- [WHAT IS BEING ASKED] Here is a listing; restate all of it exactly.

________________________________________

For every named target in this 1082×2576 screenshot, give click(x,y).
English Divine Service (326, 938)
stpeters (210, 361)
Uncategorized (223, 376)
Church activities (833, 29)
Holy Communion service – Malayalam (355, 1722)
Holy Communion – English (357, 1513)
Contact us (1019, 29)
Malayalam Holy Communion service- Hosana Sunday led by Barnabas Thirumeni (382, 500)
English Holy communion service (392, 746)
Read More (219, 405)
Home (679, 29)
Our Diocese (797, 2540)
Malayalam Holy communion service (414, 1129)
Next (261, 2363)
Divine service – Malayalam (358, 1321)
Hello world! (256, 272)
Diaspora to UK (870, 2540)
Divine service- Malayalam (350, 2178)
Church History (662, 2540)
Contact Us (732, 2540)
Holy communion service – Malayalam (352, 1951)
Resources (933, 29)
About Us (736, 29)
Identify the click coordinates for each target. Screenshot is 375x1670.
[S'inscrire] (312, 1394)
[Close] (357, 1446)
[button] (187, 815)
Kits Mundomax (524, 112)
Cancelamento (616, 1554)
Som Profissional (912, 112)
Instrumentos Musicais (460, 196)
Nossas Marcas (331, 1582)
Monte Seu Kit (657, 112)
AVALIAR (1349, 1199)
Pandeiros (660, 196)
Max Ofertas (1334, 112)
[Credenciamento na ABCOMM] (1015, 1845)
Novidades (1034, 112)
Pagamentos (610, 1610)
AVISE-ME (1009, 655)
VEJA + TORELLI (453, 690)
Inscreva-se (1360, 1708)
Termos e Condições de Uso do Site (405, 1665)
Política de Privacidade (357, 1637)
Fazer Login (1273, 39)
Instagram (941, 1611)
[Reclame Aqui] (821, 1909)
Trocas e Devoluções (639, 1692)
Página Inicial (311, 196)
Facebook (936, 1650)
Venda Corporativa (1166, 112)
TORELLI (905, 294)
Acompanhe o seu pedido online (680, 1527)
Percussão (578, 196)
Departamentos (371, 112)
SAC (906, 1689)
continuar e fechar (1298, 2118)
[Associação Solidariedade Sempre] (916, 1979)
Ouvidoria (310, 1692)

________________________________________

- [YOUR RESPONSE]
For every named target in this 1082×2576 screenshot, give click(x,y).
English Divine Service (326, 938)
stpeters (210, 361)
Uncategorized (223, 376)
Church activities (833, 29)
Holy Communion service – Malayalam (355, 1722)
Holy Communion – English (357, 1513)
Contact us (1019, 29)
Malayalam Holy Communion service- Hosana Sunday led by Barnabas Thirumeni (382, 500)
English Holy communion service (392, 746)
Read More (219, 405)
Home (679, 29)
Our Diocese (797, 2540)
Malayalam Holy communion service (414, 1129)
Next (261, 2363)
Divine service – Malayalam (358, 1321)
Hello world! (256, 272)
Diaspora to UK (870, 2540)
Divine service- Malayalam (350, 2178)
Church History (662, 2540)
Contact Us (732, 2540)
Holy communion service – Malayalam (352, 1951)
Resources (933, 29)
About Us (736, 29)
Identify the click coordinates for each target. Screenshot is 375x1670.
[S'inscrire] (312, 1394)
[Close] (357, 1446)
[button] (187, 815)
Kits Mundomax (524, 112)
Cancelamento (616, 1554)
Som Profissional (912, 112)
Instrumentos Musicais (460, 196)
Nossas Marcas (331, 1582)
Monte Seu Kit (657, 112)
AVALIAR (1349, 1199)
Pandeiros (660, 196)
Max Ofertas (1334, 112)
[Credenciamento na ABCOMM] (1015, 1845)
Novidades (1034, 112)
Pagamentos (610, 1610)
AVISE-ME (1009, 655)
VEJA + TORELLI (453, 690)
Inscreva-se (1360, 1708)
Termos e Condições de Uso do Site (405, 1665)
Política de Privacidade (357, 1637)
Fazer Login (1273, 39)
Instagram (941, 1611)
[Reclame Aqui] (821, 1909)
Trocas e Devoluções (639, 1692)
Página Inicial (311, 196)
Facebook (936, 1650)
Venda Corporativa (1166, 112)
TORELLI (905, 294)
Acompanhe o seu pedido online (680, 1527)
Percussão (578, 196)
Departamentos (371, 112)
SAC (906, 1689)
continuar e fechar (1298, 2118)
[Associação Solidariedade Sempre] (916, 1979)
Ouvidoria (310, 1692)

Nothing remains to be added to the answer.